The idea behind REST APIs is that data on a server (like a webpage) can be accessed with a consistent type of argument in the form of a URL, to query data which will then be returned in a form that is easy to analyze (usually json or xml), as opposed to being returned in messy HTML that needs to be parsed. Many websites have REST APIs, but some are much easier to use than others. 

### Limits
Many REST APIs have limits on the way that you can use them. For example, the REST APIs for Twitter, GitHub, and Reddit require that you login in order to access data, and some sites will throttle how many requests you can make per hour. Although usually sites with a REST API are intended to be searched, the tools we will learn here can be used to search almost any website. It is important to know that some sites will intentionally block you if you try too aggressively to scrape data from them. For example, google scholar and genbank both have limits on the number of queries you can make per hour. 

### Good REST APIs
A good REST API will have good directions for its usage. Two very good examples are the [USDA Bison API](https://bison.usgs.gov/#api) and the [Global Biodiversity Information Facility (GBIF) API](https://www.gbif.org/developer/summary). We'll focus on the latter in this notebook. The GBIF database is an international effort to collect all observation data on plants, animals, and fungi into a single place where it can be searched. It is actually a conglomeration of many separate databases, with data from museums and similar institutions all over the world. These APIs are free to use but request that you cite them if the data is used in a publication eventually. 

### What does GBIF do?
GBIF can be used to find specimen collection records, or other types of observation data, stored in museum type databases. The website offers a convenient way to request taxa by name, and to select specific research criteria. For example, if we wanted to find all specimens of bumblebees (genus *Bombus*) that were collected between 1910 and 1920 we could request this through the website. It will draw a nice map with their locations and you can download a table with coordinates of where they were collected. This is actually one of the best databases around, since it organizes the data quite easily for you to download, but nevertheless, we'll use it as our example to learn REST APIs. 
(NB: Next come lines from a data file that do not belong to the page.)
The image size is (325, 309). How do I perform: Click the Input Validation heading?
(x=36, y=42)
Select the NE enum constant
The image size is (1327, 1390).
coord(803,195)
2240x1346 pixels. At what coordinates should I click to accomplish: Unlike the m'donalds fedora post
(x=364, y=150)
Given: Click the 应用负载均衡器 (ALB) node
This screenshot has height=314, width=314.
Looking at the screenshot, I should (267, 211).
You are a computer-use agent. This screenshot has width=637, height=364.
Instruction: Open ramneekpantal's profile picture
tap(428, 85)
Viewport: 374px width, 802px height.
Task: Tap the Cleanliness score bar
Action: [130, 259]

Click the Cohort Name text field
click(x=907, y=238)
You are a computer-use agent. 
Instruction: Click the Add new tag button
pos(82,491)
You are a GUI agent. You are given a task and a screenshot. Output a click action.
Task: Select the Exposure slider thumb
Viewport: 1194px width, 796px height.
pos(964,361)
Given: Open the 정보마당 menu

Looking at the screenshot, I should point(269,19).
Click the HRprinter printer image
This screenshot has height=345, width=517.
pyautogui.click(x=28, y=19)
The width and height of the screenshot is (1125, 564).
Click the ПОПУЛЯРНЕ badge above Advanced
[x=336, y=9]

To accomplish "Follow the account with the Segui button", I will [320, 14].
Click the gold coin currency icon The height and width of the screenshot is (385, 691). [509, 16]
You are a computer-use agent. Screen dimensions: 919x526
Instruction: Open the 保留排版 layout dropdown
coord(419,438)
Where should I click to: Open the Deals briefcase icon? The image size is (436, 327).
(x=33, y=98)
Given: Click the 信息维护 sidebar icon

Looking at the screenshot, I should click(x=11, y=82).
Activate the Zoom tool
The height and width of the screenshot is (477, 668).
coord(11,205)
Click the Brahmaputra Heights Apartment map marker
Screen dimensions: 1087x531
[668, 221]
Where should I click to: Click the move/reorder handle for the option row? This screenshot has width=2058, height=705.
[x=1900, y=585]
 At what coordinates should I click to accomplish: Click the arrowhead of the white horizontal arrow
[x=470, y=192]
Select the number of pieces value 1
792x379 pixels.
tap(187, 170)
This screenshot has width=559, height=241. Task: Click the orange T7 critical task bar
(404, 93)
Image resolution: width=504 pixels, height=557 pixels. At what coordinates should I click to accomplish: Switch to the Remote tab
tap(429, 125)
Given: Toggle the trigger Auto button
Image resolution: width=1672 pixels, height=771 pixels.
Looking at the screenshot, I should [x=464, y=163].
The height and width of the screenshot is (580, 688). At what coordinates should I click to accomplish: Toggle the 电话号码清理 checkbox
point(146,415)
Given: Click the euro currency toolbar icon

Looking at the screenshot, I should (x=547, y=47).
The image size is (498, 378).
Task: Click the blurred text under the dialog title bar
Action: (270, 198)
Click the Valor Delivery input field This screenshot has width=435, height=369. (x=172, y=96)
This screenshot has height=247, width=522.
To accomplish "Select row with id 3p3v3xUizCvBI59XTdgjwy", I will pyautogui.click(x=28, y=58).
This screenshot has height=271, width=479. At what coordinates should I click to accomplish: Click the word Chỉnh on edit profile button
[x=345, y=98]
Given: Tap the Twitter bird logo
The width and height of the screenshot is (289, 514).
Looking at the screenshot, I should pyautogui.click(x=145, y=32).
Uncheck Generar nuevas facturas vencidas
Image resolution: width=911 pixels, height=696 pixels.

Even though GBIF has a very nice web interface, it is obviously often more efficient to be able to query this database programmatically, instead of having to type each name we wish to search, and click on several buttons. This can provide a much more powerful way of applying filters over many different types of searches. That is the idea behind REST APIs and the reason why GBIF provides one. 

### The base-url
The base URL is the web address of the API. This is simply a string that we wil add arguments to in order to request particular types of data be returned to use from the database. For GBIF this is the following, which we'll store as a string for now. This base-url address is given to us right at the top of the [GBIF API documentation](https://www.gbif.org/developer/occurrence). You can see that it looks much like any other web address. 

In [2]:
baseurl = "http://api.gbif.org/v1/occurrence/search?"

### How to query GBIF
As you can see in the URL below, an API query just has additional arguments added to the baseurl. The string below searches for records with the name *Bombus*, which is the genus for bumblebees. We've added just the 'query' option 'q' and the name. We'll see next how to make more complex queries. But first, copy the URL below (without the quotation marks around it) and paste it into a web browser. This will show you what the returned data looks like. It might look a bit different depending on which browser you are using (I recommend using firefox or chrome) but the underlying data is the same, and is called JSON data.

In [13]:
search_url = "http://api.gbif.org/v1/occurrence/search?q=Bombus"

### JSON format
We will be using the `requests` library to get data from online, but before we do, let's talk a bit about how the data will be structured so we know what to expect. The data that you should see in your browser now is called JSON formatted data.  You'll notice that this format is almost identical to what a Python dictionary looks like. It is composed of key:value pairs. This will make it particularly easy to work with. 

### Requests

[Documentation](http://docs.python-requests.org/en/master/user/quickstart/)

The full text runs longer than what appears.